- Page excerpt -
— Start —
AWS IoT SiteWise cold tier Re-partitioning

About this Repo

This repo provides code samples to re-partition the AWS IoT SiteWise cold storage tier data and store it into a destination Amazon S3 bucket. Re-partitioning helps with improving Athena query performance for query patterns encompassing multiple time series.

How does it work?

The samples provided downloads time series objects from cold tier S3 bucket, merges them into daily partitions, and finally, uploads to a destination S3 bucket. Post initial-run, only new data additions are re-partitioned. Following are a few supported scenarios.

Change in Asset Modeling	Supported?
No change, all existing assets and properties	Y
New properties added to an existing asset	Y
New assets added	Y
New datastream mapped to an existing property	Y

Prerequisites

Configure AWS credentials either using config file or shared credential file. Ensure your region is configured in the config file.

You are expected to have specific permissions to access Amazon S3, AWS IAM and AWS Glue as mentioned below. Replace the placeholders with property values as explained in Configure section.

{
    "Version": "2012-10-17",
    "Statement": [
        {
            "Effect": "Allow",
            "Action": [
                "s3:PutObject"
            ],
            "Resource": "<ARN of s3.glue_assets.bucket_name>/*"
— End —
- Extracted material -
— Start —
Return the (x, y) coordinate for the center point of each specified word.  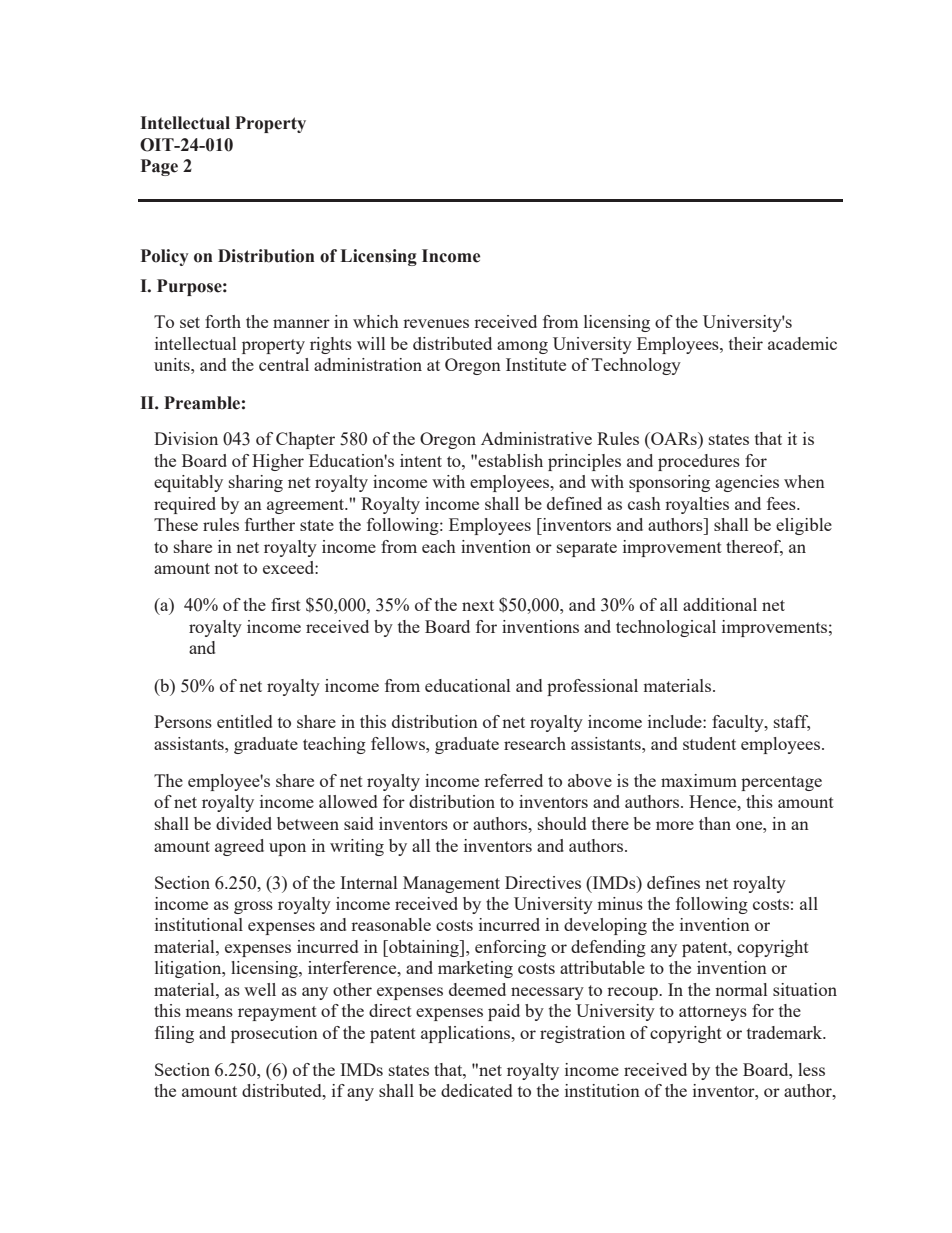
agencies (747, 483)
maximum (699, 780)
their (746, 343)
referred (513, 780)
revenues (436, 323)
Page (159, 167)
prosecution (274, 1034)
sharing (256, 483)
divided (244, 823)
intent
— End —
- Tasks to perform -
a: In the re-partitioning README, rewrite everything from "Configure AWS credentials" down to "in Configure section.", replacing "config file" with "configuration file".
b: Answer these questions from the re-partitioning README:
(i) Into what kind of partitions are the time series objects merged?
(ii) After the initial run, which data gets re-partitioned?
(iii) Which three services must you have specific permissions to access?

- Solutions to the exercise -
a:
Configure AWS credentials either using configuration file or shared credential file. Ensure your region is configured in the configuration file.

You are expected to have specific permissions to access Amazon S3, AWS IAM and AWS Glue as mentioned below. Replace the placeholders with property values as explained in Configure section.

b:
(i) Daily partitions.
(ii) Only new data additions.
(iii) Amazon S3, AWS IAM and AWS Glue.